-- Entries provided follows --

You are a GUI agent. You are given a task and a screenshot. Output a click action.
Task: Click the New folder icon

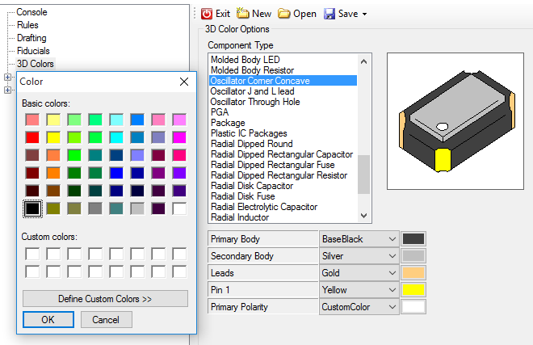click(242, 14)
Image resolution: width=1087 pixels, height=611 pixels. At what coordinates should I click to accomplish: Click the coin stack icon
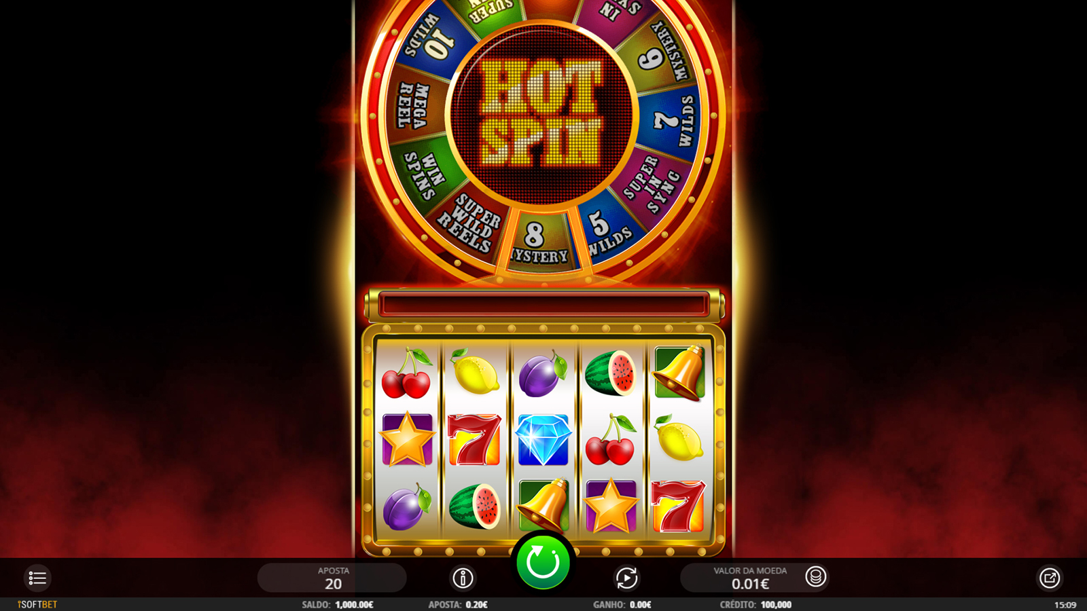(x=815, y=577)
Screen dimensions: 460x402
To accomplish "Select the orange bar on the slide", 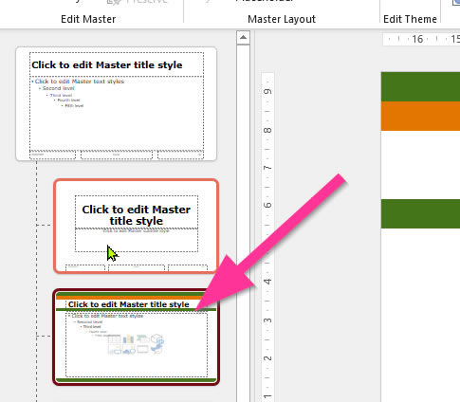I will 420,116.
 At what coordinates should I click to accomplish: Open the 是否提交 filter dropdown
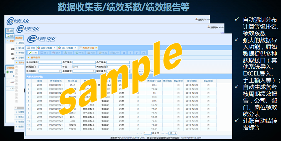coord(84,71)
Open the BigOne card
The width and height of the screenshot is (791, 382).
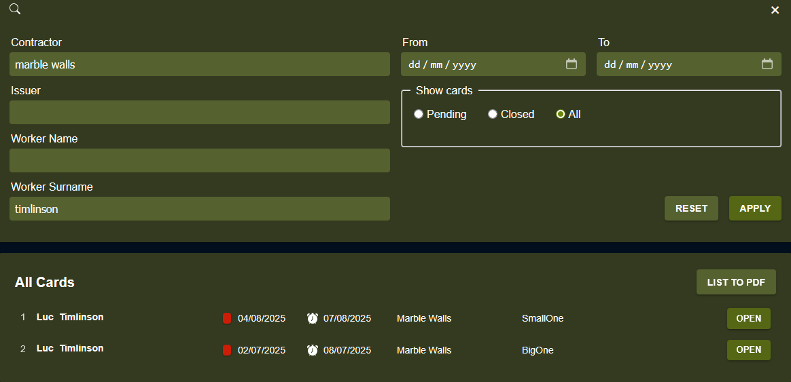point(748,349)
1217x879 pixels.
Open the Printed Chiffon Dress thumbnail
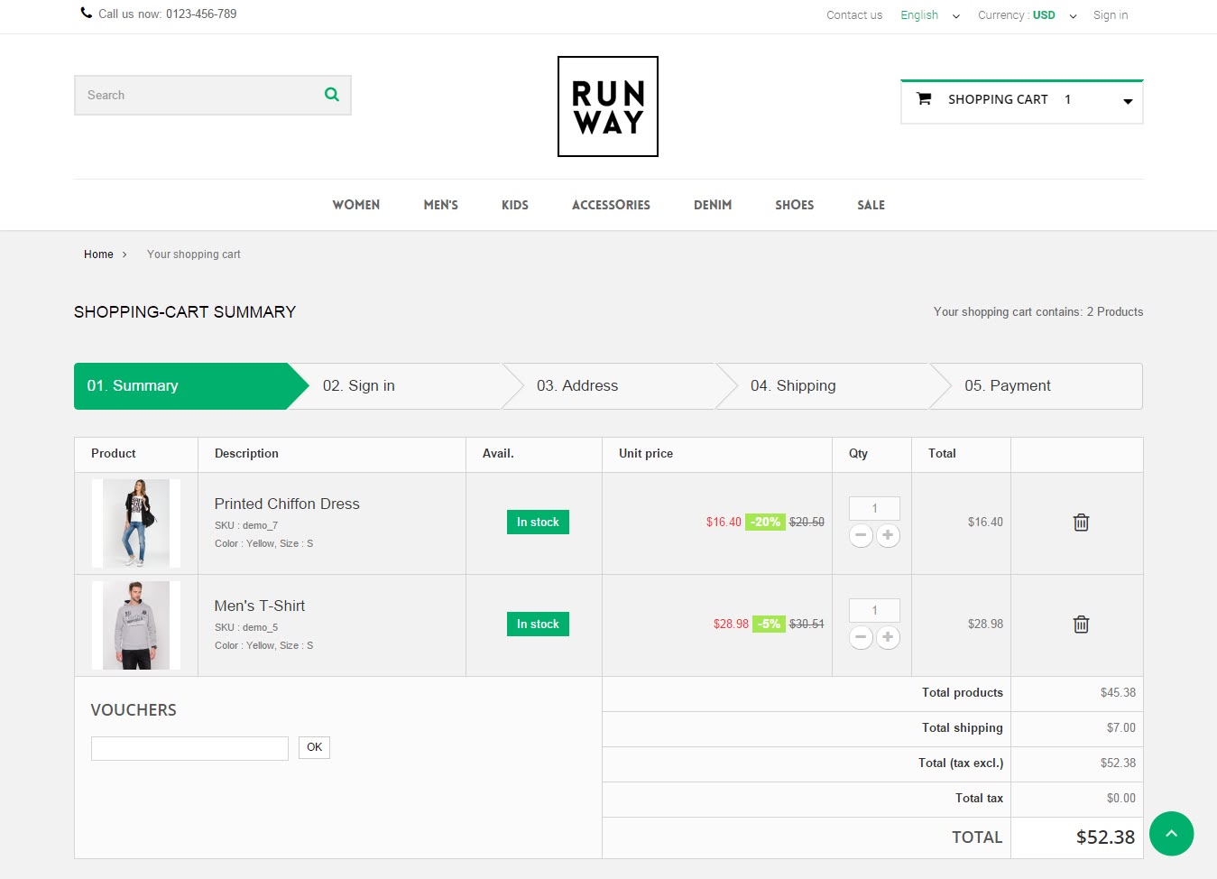coord(136,523)
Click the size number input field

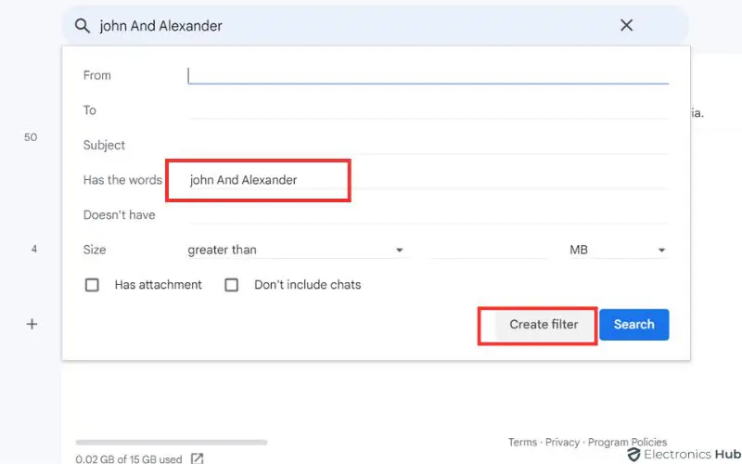[492, 250]
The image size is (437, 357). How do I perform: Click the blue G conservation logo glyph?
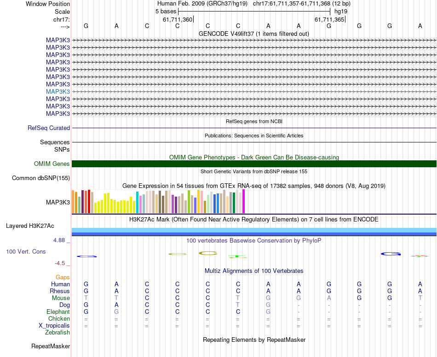pos(391,254)
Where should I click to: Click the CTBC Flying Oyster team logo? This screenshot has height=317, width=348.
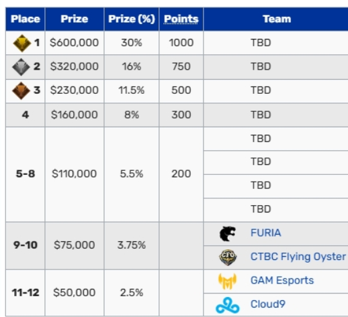(x=228, y=257)
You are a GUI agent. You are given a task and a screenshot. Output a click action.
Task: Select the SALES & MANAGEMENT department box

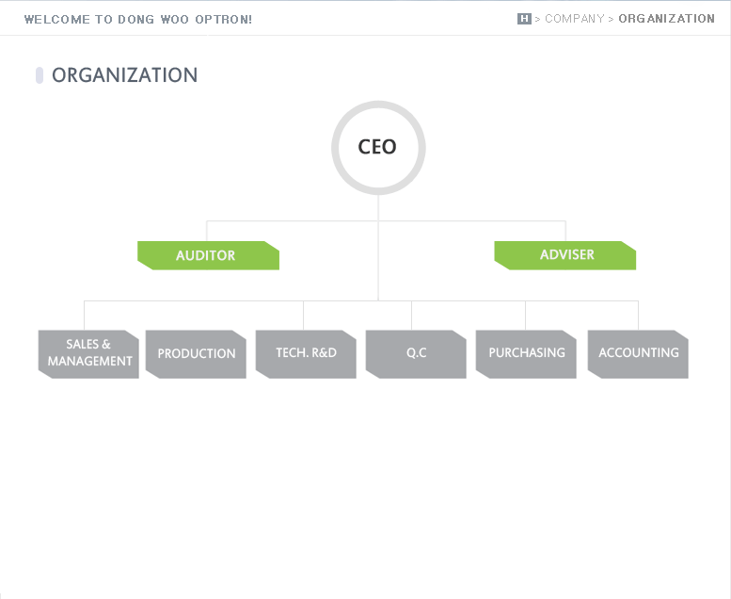(88, 354)
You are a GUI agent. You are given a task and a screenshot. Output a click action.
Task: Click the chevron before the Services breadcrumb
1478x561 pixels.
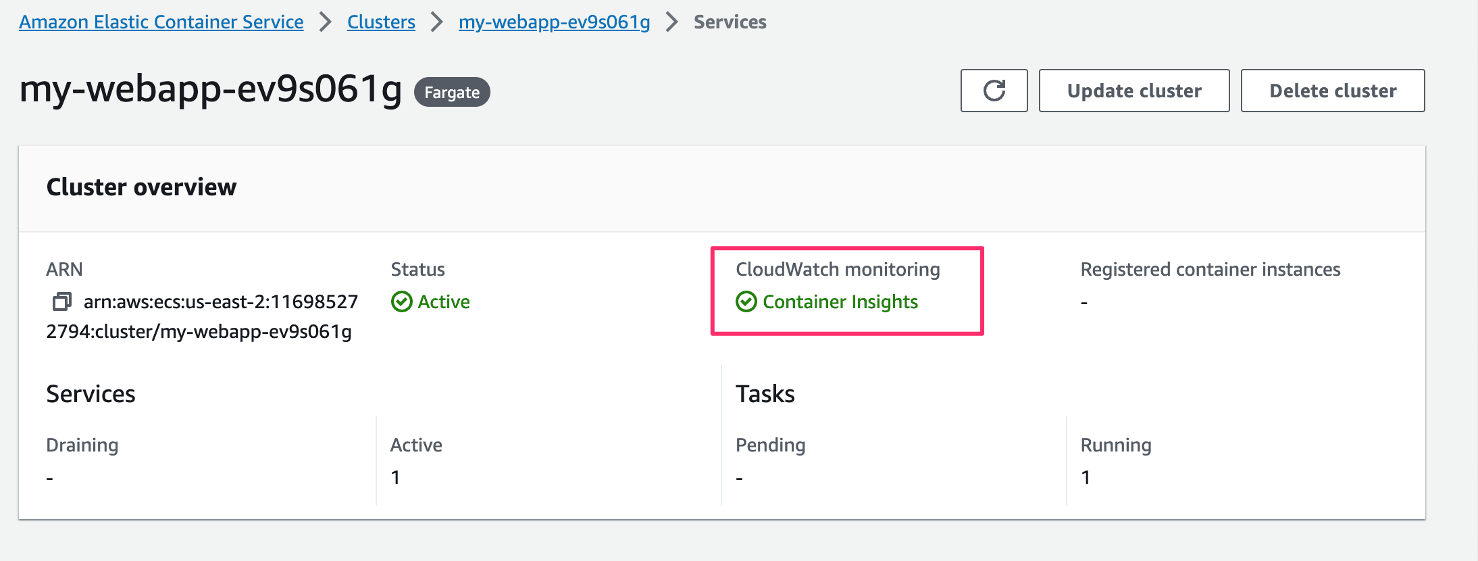[x=671, y=22]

-- Entries provided concluded --

Work task:
Nothing but the lines from the one containing "Task: Select the" through the final line of the records, both included and copied exactly, should appear in the answer; pictures stay out.

Solution below:
Task: Select the SALES & MANAGEMENT department box

(88, 354)
You are a GUI agent. You are given a task and a screenshot. Output a click action.
Task: Click the chevron before the Services breadcrumb
1478x561 pixels.
[x=671, y=22]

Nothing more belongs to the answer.